• **Exercise description**: Give the lines again word for word, beginning with the one containing "You are a computer-use" and ending with the last line of the material below.

• **Record excerpts**:
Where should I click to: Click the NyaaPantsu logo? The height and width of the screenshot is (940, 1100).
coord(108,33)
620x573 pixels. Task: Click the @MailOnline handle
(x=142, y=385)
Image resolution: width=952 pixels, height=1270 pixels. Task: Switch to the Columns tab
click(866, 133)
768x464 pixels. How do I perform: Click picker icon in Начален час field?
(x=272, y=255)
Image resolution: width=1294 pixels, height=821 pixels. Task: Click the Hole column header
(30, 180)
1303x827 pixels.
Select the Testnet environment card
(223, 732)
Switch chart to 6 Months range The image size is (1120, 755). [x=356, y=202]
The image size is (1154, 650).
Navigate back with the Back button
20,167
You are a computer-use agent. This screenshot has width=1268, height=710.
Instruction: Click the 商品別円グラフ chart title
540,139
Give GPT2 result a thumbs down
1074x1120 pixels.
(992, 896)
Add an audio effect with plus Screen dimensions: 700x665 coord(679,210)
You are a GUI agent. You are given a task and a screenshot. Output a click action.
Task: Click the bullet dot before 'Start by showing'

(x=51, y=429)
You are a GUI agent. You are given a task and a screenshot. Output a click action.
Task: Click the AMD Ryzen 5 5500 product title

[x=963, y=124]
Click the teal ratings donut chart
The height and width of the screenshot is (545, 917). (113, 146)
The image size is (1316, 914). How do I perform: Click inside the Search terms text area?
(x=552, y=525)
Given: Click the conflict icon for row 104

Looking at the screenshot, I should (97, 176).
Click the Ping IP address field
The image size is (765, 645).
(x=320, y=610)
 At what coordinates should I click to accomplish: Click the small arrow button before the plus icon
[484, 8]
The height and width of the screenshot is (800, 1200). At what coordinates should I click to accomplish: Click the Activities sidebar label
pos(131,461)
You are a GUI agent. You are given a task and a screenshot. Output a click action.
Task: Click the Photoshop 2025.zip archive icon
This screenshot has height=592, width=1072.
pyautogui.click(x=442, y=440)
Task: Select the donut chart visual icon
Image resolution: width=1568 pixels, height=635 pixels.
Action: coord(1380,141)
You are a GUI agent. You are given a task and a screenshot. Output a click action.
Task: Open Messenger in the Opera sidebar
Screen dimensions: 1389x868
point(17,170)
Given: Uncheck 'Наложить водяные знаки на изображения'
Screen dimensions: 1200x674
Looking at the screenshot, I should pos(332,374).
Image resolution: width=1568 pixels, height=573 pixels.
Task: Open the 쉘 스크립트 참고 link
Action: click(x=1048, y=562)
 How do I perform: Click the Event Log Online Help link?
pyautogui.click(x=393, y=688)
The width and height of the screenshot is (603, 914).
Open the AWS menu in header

• **Result for this task**:
You are a computer-use agent. This screenshot has width=1268, height=710.
Instruction: Click the 商品別円グラフ chart title
540,139
Give GPT2 result a thumbs down
1074x1120 pixels.
(992, 896)
Add an audio effect with plus Screen dimensions: 700x665 coord(679,210)
You are a GUI agent. You are given a task and a screenshot. Output a click action.
Task: Click the bullet dot before 'Start by showing'

(x=51, y=429)
You are a GUI agent. You are given a task and a screenshot. Output a click action.
Task: Click the AMD Ryzen 5 5500 product title

[x=963, y=124]
Click the teal ratings donut chart
The height and width of the screenshot is (545, 917). (113, 146)
The image size is (1316, 914). How do I perform: Click inside the Search terms text area?
(x=552, y=525)
Given: Click the conflict icon for row 104

Looking at the screenshot, I should (97, 176).
Click the Ping IP address field
The image size is (765, 645).
(x=320, y=610)
 At what coordinates should I click to accomplish: Click the small arrow button before the plus icon
[484, 8]
The height and width of the screenshot is (800, 1200). At what coordinates should I click to accomplish: Click the Activities sidebar label
pos(131,461)
You are a GUI agent. You are given a task and a screenshot. Output a click action.
Task: Click the Photoshop 2025.zip archive icon
This screenshot has height=592, width=1072.
pyautogui.click(x=442, y=440)
Task: Select the donut chart visual icon
Image resolution: width=1568 pixels, height=635 pixels.
Action: coord(1380,141)
You are a GUI agent. You are given a task and a screenshot. Output a click action.
Task: Open Messenger in the Opera sidebar
Screen dimensions: 1389x868
point(17,170)
Given: Uncheck 'Наложить водяные знаки на изображения'
Screen dimensions: 1200x674
Looking at the screenshot, I should pos(332,374).
Image resolution: width=1568 pixels, height=573 pixels.
Task: Open the 쉘 스크립트 참고 link
Action: click(x=1048, y=562)
 How do I perform: Click the Event Log Online Help link?
pyautogui.click(x=393, y=688)
The width and height of the screenshot is (603, 914).
Open the AWS menu in header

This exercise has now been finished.